SSH Secure Shell
by
Thomas König
What is SSH Secure Shell? From
SSH (Secure Shell) is a program to log into another computer over a
network, to execute commands in a remote machine, and to move files from
one machine to another. It provides strong authentication and secure
communications over unsecure channels. It is intended as a replacement for
rlogin, rsh, and rcp.
Additionally, SSH provides secure X connections and secure forwarding
of arbitrary TCP connections.
Why should I use it?
The traditional BSD 'r' - commmands (rsh, rlogin, rcp) are vulnerable
to different kinds of attacks. Somebody who has root access to machines on
the network, or physical access to the wire, can gain unauthorized access
to systems in a variety of ways. It is also possible for such a person to
log all the traffic to and from your system, including passwords (which
SSH never sends in the clear).
The X Window System also has a number of severe vulnerabilities. With
SSH, you can create secure remote X sessions which are transparent to the
user.

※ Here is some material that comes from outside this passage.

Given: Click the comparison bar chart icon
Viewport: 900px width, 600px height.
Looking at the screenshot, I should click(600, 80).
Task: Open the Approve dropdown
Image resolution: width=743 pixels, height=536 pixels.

As a side effect, using remote X clients with SSH is more convenient
for users.
Users can continue to use old .rhosts and /etc/hosts.equiv files;
changing over to ssh is mostly transparent for them. If a remote site does
not support SSH, a fallback mechanism to rsh is included.

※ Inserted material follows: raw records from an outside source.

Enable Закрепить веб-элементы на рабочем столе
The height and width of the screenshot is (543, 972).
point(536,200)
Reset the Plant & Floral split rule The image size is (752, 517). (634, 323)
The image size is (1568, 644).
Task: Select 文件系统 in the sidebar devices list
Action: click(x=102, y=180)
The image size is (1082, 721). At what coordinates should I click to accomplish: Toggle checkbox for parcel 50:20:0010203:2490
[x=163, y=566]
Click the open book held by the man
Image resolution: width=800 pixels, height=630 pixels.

What kinds of attacks does SSH protect against?
SSH protects against
IP spoofing, where a remote host sends out packets which pretend to
come from another, trusted host. SSH even protects against a spoofer on
the local network, who can pretend he is your router to the outside.
IP source routing, where a host can pretend that an IP packet comes
from another, trusted host.
DNS spoofing, where an attacker forges name server records
Interception of clear text passwords and other data by intermediate
hosts.
Manipulation of data by people in control of intermediate hosts
Attacks based on listening to X authentication data and spoofed
connection to the X11 server.
In other words, ssh never trusts the net; somebody hostile who has
taken over the network can only force SSH to disconnect, but cannot
decrypted or play back the traffic, or hijack the connection.

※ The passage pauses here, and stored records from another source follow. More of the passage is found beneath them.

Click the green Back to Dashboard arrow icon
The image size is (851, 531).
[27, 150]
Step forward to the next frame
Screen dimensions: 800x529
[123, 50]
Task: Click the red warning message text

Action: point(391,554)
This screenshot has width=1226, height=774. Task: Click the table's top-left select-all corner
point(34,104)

The above only holds if you actually use encryption. SSH does have an
option to use encryption of type "none" this is only for
debugging purposes, and should not be used.
What kind of attacks does SSH not protect against?
SSH will not help you with anything that compromises your host's
security in some other way. Once an attacker has gained root access to a
machine, he can then subvert SSH, too.
If somebody malevolent has access to your home directory, then security
is nonexistent. This is very much the case if your home directory is
exported via NFS.
How does it work?
For more extensive information, please refer to the README
and RFC
files in the SSH directory. The proposed RFC is also available as an
Internet Draft from ftp//ftp.ietf.org/internet-drafts/draft-ietf-tls-ssh-00.txt
.
All communications are encrypted using IDEA or one of several other
ciphers (three-key triple-DES, DES, RC4-128, TSS, Blowfish). Encryption
keys are exchanged using RSA, and data used in the key exchange is
destroyed every hour (keys are not saved anywhere). Every host has an RSA
key which is used to authenticate the host when RSA host authentication is
used. Encryption is used to protect against IP-spoofing; public key
authentication is used to protect against DNS and routing spoofing.
RSA keys are also used to authenticate hosts.